Add this to .claude/settings.json:

.claude/settings.json
{
  "hooks": {
    "Stop": [
      {
        "hooks": [
          {
            "type": "command",
            "command": "uv run ty check >&2 || exit 2",
            "timeout": 30
          }
        ]
      }
    ]
  }
}

The >&2 redirect sends ty’s diagnostics to stderr where Claude Code displays them; exit 2 marks the hook as a blocking failure that the next turn must address. The 30-second timeout keeps a slow check from hanging the session.

For mypy, swap the command to uv run mypy . >&2 || exit 2. For pyright, use uv run pyright >&2 || exit 2.

Caution

The hook exits 2 on any type error, not only the ones Claude introduced. On a codebase with hundreds of pre-existing errors, every turn ends with a blocking failure and Claude burns turns chasing legacy issues. Scope the command to the path Claude is editing, for example uv run ty check src/newmodule/, or configure the checker to ignore legacy modules first. See How to gradually adopt type checking in an existing Python project for the path-by-path adoption pattern.

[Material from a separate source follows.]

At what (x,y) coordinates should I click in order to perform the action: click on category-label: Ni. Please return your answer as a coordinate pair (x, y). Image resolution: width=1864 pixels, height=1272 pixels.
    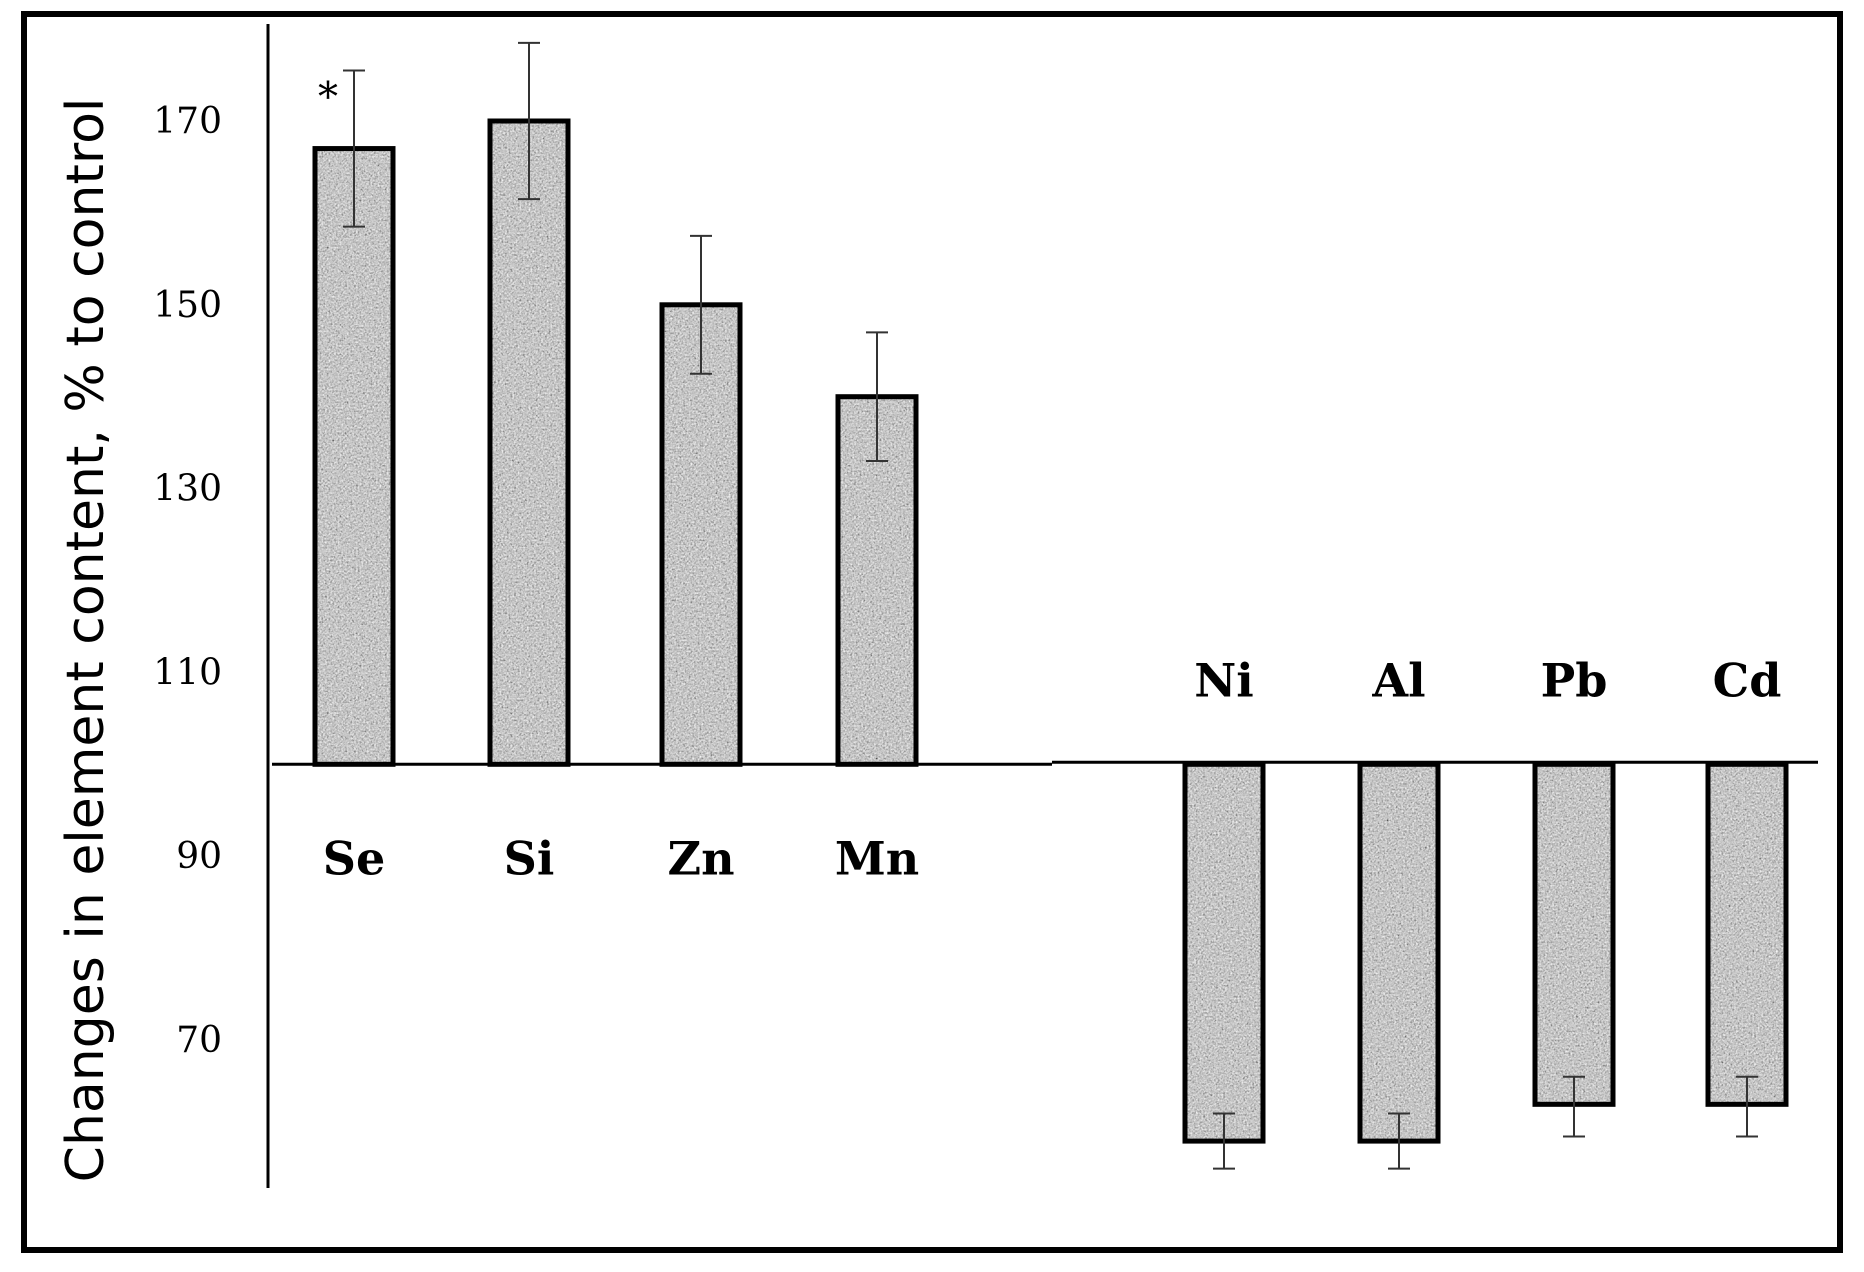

The full hook reference, including PostToolUse and UserPromptSubmit events, lives in How to write Claude Code hooks for Python projects.

Add the type checker to pre-commit

Hooks fire while Claude is in a session; pre-commit fires when anyone runs git commit, Claude included. The two are complementary. Pre-commit catches commits where the Stop hook is bypassed or misconfigured, and it also gates commits from teammates not using Claude Code at all.

For ty, use a local hook because Astral does not yet publish an official pre-commit hook repo (tracking issue):

.pre-commit-config.yaml
repos:
  - repo: local
    hooks:
      - id: ty
        name: ty
        entry: uvx ty check
        language: system
        types: [python]
        pass_filenames: false

For mypy, use the mirrors-mypy repo, pinned to a recent release tag:

.pre-commit-config.yaml
repos:
  - repo: https://github.com/pre-commit/mirrors-mypy
    rev: v2.0.0
    hooks:
      - id: mypy
        additional_dependencies: [types-requests]

Add any type-stub packages your project needs to additional_dependencies. For pyright, the canonical wrapper is RobertCraigie/pyright-python:

.pre-commit-config.yaml
repos:
  - repo: https://github.com/RobertCraigie/pyright-python
    rev: v1.1.409
    hooks:
      - id: pyright

Install the hooks once with prek (a faster reimplementation of pre-commit) or pre-commit itself:

uvx prek install
# or
uvx pre-commit install

Now git commit runs the type checker before recording the commit. If type errors slip past the Stop hook, pre-commit blocks them at the commit boundary. When Claude commits a change, the same hook runs against Claude’s edits.

For the full pre-commit configuration including Ruff and other Python tools, see How to set up pre-commit hooks for a Python project.

Combine all four layers

A ty project that uses every layer ends up with three files in the repo. Here is the setup; substitute the commands above to swap in mypy or pyright.

CLAUDE.md in the project root:

CLAUDE.md
## Type checking

This project uses ty for type checking. Always invoke through `uv run`. When working with types or migrating from mypy or pyright, invoke `/astral:ty` to follow Astral's recommended usage.

- Check the whole project: `uv run ty check`
- Check a single path: `uv run ty check src/<path>`
- Configuration lives in `pyproject.toml` under `[tool.ty]`.

.claude/settings.json in the project root:

.claude/settings.json
{
  "hooks": {
    "Stop": [
      {
        "hooks": [
          {
            "type": "command",
            "command": "uv run ty check >&2 || exit 2",
            "timeout": 30
          }
        ]
      }
    ]
  }
}

.pre-commit-config.yaml in the project root:

.pre-commit-config.yaml
repos:
  - repo: local
    hooks:
      - id: ty
        name: ty
        entry: uvx ty check
        language: system
        types: [python]
        pass_filenames: false

Commit all three so the configuration travels with the repository.

Tip

If your CLAUDE.md is already long, consider the pydevtools CLAUDE.md template. It bundles type checking, linting with Ruff, testing with pytest, and uv invocation rules into one file.